- _WHAT YOU WILL DO_: Reproduce the thesis record on removing titanium dioxide nanoparticles in drinking water treatment word for word, from its first line to its last.

- _EXTRACTED TEXT_:
Date of Award

8-2013

Document Type

Thesis

Degree Name

Master of Science (MS)

Legacy Department

Environmental Engineering

Advisor

Karanfil, Tanju

Committee Member

Lee, Cindy M

Committee Member

Ladner, David A

Abstract

Titanium dioxide nanoparticles (TiO2 NPs) are one of the most common nanomaterials used in nano based products. They are used as antimicrobial, antibiotic, and antifungal agents, ultraviolet (UV) blockers, antiscratch additives, and catalysts, because TiO2 NPs have high specific surface area and sorption capacity for ionic and nonionic species, and ultraviolet (UV) reflecting capabilities. However, TiO2 NPs could enter human body through skin, food, inhalation and drinking water, and cause potential adverse effect, including production of oxidation radicals, genotoxic effects, and inflammation and neurotoxic effects.
The main objective of this study was to examine the efficiency of conventional drinking water treatment processes (coagulation, flocculation, sedimentation, and filtration) in removing the TiO2 NPs, since potable water consumption is one of the possible pathways for the NPs to enter the human body. In the absence of regulations, drinking water treatment plants are currently not designed and operated for the removal of NPs. Moreover, there are limited numbers of studies regarding the removal of NPs using conventional treatment process in the literature.

- _SUPPLIED INFORMATION_:
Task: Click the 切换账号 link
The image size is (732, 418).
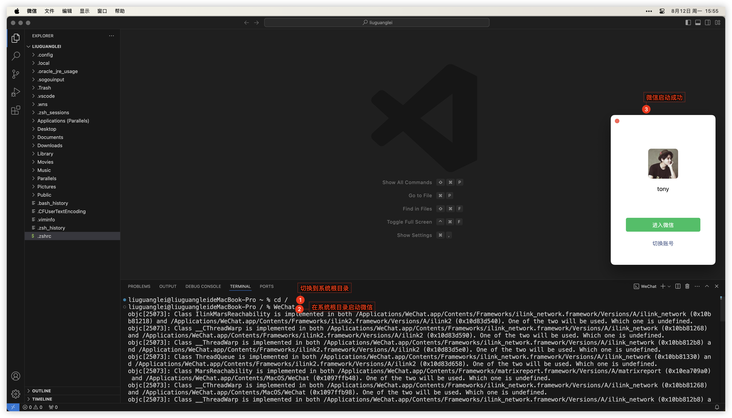Action: click(663, 243)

- _ANSWER_:
Date of Award

8-2013

Document Type

Thesis

Degree Name

Master of Science (MS)

Legacy Department

Environmental Engineering

Advisor

Karanfil, Tanju

Committee Member

Lee, Cindy M

Committee Member

Ladner, David A

Abstract

Titanium dioxide nanoparticles (TiO2 NPs) are one of the most common nanomaterials used in nano based products. They are used as antimicrobial, antibiotic, and antifungal agents, ultraviolet (UV) blockers, antiscratch additives, and catalysts, because TiO2 NPs have high specific surface area and sorption capacity for ionic and nonionic species, and ultraviolet (UV) reflecting capabilities. However, TiO2 NPs could enter human body through skin, food, inhalation and drinking water, and cause potential adverse effect, including production of oxidation radicals, genotoxic effects, and inflammation and neurotoxic effects.
The main objective of this study was to examine the efficiency of conventional drinking water treatment processes (coagulation, flocculation, sedimentation, and filtration) in removing the TiO2 NPs, since potable water consumption is one of the possible pathways for the NPs to enter the human body. In the absence of regulations, drinking water treatment plants are currently not designed and operated for the removal of NPs. Moreover, there are limited numbers of studies regarding the removal of NPs using conventional treatment process in the literature.